Stefan Karlsson has again done some great empirical work. This time showing economic trends in EU countries, and overlaying Austrian Business Cycle Theory on top of the data he has observed. Karlsson writes:

Having studied the detailed data over movements of components in the GDP of different EU countries some observations can be made:

1) In all countries, investment spending was weaker than private consumption and GDP. If durable goods consumption had been included in investments, the relative weakness of investments would likely have been even greater.

2) In all countries except Poland, government consumption was stronger than GDP. And in all countries except Poland, Malta and Austria, government consumption was stronger than private consumption.

3) In all countries foreign trade activity dropped dramatically(especially if we exclude Ireland, whose trade statistics is distorted by internal corporate pricing encouraged for tax reasons).

4) All countries except Poland experienced a reduction in GDP.
The weakness in investment spending relative to consumption spending dovetails with ABCT, which states that a downturn in the business cycle is a period when the old savings/consumption ratio re-establishes itself in favor of consumption, and away from the central bank money manipulated diversion towards capital spending.
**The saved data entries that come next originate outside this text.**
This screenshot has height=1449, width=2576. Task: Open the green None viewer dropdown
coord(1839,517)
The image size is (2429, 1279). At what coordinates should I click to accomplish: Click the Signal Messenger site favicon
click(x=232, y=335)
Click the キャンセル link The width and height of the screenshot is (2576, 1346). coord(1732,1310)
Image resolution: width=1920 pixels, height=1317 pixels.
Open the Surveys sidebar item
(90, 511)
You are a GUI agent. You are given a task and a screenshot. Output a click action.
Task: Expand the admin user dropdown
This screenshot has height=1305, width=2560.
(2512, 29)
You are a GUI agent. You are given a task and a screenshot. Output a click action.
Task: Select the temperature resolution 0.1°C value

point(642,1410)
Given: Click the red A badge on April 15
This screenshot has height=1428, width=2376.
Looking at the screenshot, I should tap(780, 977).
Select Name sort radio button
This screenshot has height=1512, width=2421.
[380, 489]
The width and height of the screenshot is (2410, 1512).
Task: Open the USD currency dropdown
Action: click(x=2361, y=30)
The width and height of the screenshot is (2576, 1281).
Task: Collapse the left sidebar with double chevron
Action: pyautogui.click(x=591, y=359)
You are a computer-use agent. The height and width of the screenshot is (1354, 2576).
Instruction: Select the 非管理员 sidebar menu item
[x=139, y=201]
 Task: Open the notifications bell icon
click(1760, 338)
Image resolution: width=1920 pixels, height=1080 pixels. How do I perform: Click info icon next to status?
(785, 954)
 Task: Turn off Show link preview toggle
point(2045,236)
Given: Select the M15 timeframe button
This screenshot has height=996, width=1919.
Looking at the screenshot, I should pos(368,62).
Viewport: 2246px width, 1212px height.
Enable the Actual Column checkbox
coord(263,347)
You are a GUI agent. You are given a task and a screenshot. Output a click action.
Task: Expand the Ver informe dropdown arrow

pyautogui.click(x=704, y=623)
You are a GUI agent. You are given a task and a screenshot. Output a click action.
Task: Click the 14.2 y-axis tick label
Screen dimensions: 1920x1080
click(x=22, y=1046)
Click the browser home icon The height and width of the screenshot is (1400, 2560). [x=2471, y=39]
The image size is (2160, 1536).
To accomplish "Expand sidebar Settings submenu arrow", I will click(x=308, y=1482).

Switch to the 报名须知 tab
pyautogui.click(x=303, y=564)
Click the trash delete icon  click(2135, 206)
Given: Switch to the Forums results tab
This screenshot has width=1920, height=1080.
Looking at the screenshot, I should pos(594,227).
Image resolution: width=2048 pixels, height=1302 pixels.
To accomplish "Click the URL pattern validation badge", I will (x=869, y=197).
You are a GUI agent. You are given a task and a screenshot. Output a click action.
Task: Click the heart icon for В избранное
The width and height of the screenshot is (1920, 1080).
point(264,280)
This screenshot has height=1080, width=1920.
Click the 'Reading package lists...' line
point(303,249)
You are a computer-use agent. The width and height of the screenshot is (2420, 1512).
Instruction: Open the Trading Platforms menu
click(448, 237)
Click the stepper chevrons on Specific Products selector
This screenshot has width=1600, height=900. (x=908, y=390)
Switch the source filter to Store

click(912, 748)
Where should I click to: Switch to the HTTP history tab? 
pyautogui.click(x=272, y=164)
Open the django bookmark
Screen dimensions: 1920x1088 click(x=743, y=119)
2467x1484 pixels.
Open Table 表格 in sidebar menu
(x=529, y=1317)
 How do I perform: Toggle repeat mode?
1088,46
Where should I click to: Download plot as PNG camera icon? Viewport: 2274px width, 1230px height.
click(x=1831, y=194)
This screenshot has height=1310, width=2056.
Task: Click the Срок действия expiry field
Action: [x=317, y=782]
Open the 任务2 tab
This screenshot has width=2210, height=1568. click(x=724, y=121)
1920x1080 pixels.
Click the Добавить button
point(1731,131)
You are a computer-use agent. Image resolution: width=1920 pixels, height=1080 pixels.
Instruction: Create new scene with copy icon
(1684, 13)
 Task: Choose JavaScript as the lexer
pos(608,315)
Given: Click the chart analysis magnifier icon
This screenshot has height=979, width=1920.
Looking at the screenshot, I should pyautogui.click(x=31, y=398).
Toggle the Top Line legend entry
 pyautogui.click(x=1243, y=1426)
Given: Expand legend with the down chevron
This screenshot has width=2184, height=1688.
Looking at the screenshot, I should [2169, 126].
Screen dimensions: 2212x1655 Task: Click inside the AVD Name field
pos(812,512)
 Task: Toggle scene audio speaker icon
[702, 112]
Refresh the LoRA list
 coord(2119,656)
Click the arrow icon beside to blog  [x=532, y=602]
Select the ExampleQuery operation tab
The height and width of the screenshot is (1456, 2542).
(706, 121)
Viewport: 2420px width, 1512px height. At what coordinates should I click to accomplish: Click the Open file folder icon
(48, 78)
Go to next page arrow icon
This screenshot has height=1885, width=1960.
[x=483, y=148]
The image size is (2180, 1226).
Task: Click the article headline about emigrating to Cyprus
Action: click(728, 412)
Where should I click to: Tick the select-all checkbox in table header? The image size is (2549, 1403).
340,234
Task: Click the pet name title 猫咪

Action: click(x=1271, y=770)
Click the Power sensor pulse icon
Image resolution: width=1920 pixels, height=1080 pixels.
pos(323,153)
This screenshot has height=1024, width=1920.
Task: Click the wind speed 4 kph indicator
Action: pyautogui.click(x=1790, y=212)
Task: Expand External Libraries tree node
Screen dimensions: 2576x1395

Karlsson also explains why Poland is no joke when it comes to having a better performing economy during the current crisis:
What about the Polish exception noted in observations number two and four? Well, as I noted here, this likely in part reflects that Poland's economy has a less cyclical sectoral composition than most other countries (and unlike many other countries it never had a housing bubble), and also the fact that the Polish government focused on reducing tax rates as a way to fight the crisis.